NOTE 2: Warm up all buffers to room temperature before use.
NOTE 3: Crystals may form in Wash Buffer, 20X when stored at cold temperatures. If crystals have formed, warm the wash buffer by placing the bottle in warm water until crystals are completely dissolved.
NOTE 4: Measure exact volume of buffers using a serological pipet, as extra buffer is provided.
NOTE 5: Cover the plate with plastic wrap or a plate sealer after each step to prevent evaporation from the outside wells of the plate.
NOTE 6: For partial reagent use, please see the assay protocol’s corresponding step for the appropriate dilution ratio. For example, if the protocol dilutes 50 µl of a stock solution in 10 ml of buffer for 12 strips, then for 6 strips, dilute 25 µl of the stock solution in 5 ml of buffer. Partially used stock reagents may be kept in their original vials and stored at -20⁰C for use in a future assay.
NOTE 7: This kit contains animal components from non-infectious animals and should be treated as potential biohazards in use and for disposal.
ASSAY PROCEDURE
Add Blocking Buffer: Add 100 µl of the Blocking Buffer (Solution A) to each well and incubate for 1 hour at room temperature
NOTE: If a sample with a dilution of 1:200 or less is assayed, antigen non-coated strips should be used. Solution A must be added to the non-coated wells without prior washing because any contaminants in the vessel containing the washing buffer will bind to the strips. For example, add 100 µl of Solution A to the antigen-coated strips (S1) and the corresponding uncoated strips (SB1). Incubate for 1 hour at room temperature.
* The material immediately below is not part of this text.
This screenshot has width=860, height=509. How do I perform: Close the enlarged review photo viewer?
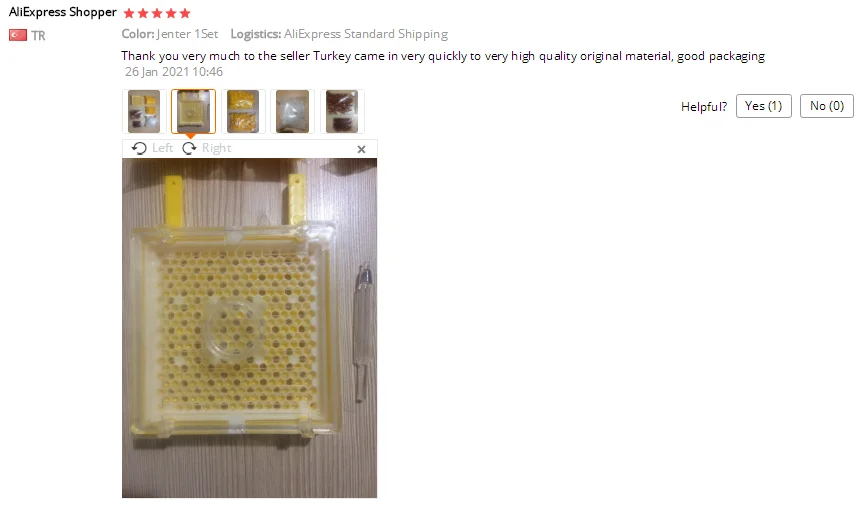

2. Prepare Standard Dilutions: Dissolve one vial of standard with 1 ml of Sample/Standard Dilution Buffer (Solution B) to make the highest standard concentration - labeled “1” below. Prepare serial dilutions by mixing 250 µl of the 1X standard with 250 µl of Solution B - labeled “2”. Then repeat this procedure to make five additional serial dilutions of standard. The 1X standard may be stored at -20°C for use in a second assay. , Inc. recommends making fresh serial dilutions for each assay
Prepare Sample Dilutions: Add 10 µl of mouse serum sample to 990 µl of Solution B (1:100) and keep it as a stock solution for future assays. Then, further dilute the sample with Solution B depending on the antibody levels. For example, take 250 µl of the sample stock solution and mix with 250 µl of Solution B to make a 1:200 dilution. If it is necessary to assay antibodies at less than 1:200 due to low antibody levels, antigen uncoated control strips will be necessary.
NOTE: , Inc. recommends running a preliminary assay using various dilutions of sera (1:200, 1:1,000, 1:5,000) in order to determine the optimal dilution of your samples, especially before assaying a large number of samples.
4. Dilute Wash Buffer: Dilute 50 ml of 20X wash buffer in 950 ml of distilled water (1X wash buffer). Wash the plate with 1X wash buffer at least 3 times using a wash bottle with manifold or an automated plate washer. Empty the plate by inverting it and blotting on a paper towel to remove excess liquid. Do not allow the plate to dry out.
5. Add Standards and Samples: Add 100 µl of Solution B (blank), standards, and samples to designated wells in duplicate. Incubate at room temperature for 2 hours.
NOTE: If a sample with a dilution of 1:100 or less is assayed, add 100 µl of the diluted samples to the antigen-coated strips (S1) and the corresponding uncoated strips (SB1).
6. Wash: Wash the plate with 1X wash buffer at least 3 times using a wash bottle with manifold or an automated plate washer. Empty the plate by inverting it and blotting on a paper towel to remove excess liquid. Do not allow the plate to dry out.
7. Add Secondary Antibody: Dilute one vial of secondary antibody solution with 10 ml of Secondary Antibody Dilution Buffer (Solution
C). Add 100 µl of secondary antibody solution to each well and incubate at room temperature for 1 hour.